▶ YOUR OBJECTIVE:
The task calls for each record to be given again exactly.

Source data:
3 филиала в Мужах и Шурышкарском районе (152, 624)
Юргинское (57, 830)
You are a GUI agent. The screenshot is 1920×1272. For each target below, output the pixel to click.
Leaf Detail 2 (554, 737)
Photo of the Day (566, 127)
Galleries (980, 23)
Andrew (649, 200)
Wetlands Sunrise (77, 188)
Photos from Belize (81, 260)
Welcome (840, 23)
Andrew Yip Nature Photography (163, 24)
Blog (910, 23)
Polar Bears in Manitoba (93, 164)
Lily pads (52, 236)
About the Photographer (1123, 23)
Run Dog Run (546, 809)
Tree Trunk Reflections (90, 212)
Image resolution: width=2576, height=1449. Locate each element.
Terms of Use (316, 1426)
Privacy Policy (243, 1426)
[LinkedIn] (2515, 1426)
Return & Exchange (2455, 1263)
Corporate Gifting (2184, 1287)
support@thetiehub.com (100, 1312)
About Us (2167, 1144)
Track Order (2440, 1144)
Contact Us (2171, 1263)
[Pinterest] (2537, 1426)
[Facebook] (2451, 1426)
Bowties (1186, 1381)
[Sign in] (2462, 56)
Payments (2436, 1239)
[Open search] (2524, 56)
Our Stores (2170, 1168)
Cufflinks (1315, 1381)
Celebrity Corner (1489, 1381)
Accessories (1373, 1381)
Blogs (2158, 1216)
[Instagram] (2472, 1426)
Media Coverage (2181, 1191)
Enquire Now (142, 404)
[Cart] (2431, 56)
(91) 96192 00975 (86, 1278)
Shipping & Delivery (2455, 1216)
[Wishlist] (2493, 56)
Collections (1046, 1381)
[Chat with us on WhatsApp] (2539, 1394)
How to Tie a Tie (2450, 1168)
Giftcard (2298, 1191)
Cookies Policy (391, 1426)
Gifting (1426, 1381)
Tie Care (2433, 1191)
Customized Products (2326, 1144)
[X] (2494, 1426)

▶ OUTPUT FOR THIS TASK:
3 филиала в Мужах и Шурышкарском районе (152, 624)
Юргинское (57, 830)
You are a GUI agent. The screenshot is 1920×1272. For each target below, output the pixel to click.
Leaf Detail 2 (554, 737)
Photo of the Day (566, 127)
Galleries (980, 23)
Andrew (649, 200)
Wetlands Sunrise (77, 188)
Photos from Belize (81, 260)
Welcome (840, 23)
Andrew Yip Nature Photography (163, 24)
Blog (910, 23)
Polar Bears in Manitoba (93, 164)
Lily pads (52, 236)
About the Photographer (1123, 23)
Run Dog Run (546, 809)
Tree Trunk Reflections (90, 212)
Image resolution: width=2576, height=1449. Locate each element.
Terms of Use (316, 1426)
Privacy Policy (243, 1426)
[LinkedIn] (2515, 1426)
Return & Exchange (2455, 1263)
Corporate Gifting (2184, 1287)
support@thetiehub.com (100, 1312)
About Us (2167, 1144)
Track Order (2440, 1144)
Contact Us (2171, 1263)
[Pinterest] (2537, 1426)
[Facebook] (2451, 1426)
Bowties (1186, 1381)
[Sign in] (2462, 56)
Payments (2436, 1239)
[Open search] (2524, 56)
Our Stores (2170, 1168)
Cufflinks (1315, 1381)
Celebrity Corner (1489, 1381)
Accessories (1373, 1381)
Blogs (2158, 1216)
[Instagram] (2472, 1426)
Media Coverage (2181, 1191)
Enquire Now (142, 404)
[Cart] (2431, 56)
(91) 96192 00975 (86, 1278)
Shipping & Delivery (2455, 1216)
[Wishlist] (2493, 56)
Collections (1046, 1381)
[Chat with us on WhatsApp] (2539, 1394)
How to Tie a Tie (2450, 1168)
Giftcard (2298, 1191)
Cookies Policy (391, 1426)
Gifting (1426, 1381)
Tie Care (2433, 1191)
Customized Products (2326, 1144)
[X] (2494, 1426)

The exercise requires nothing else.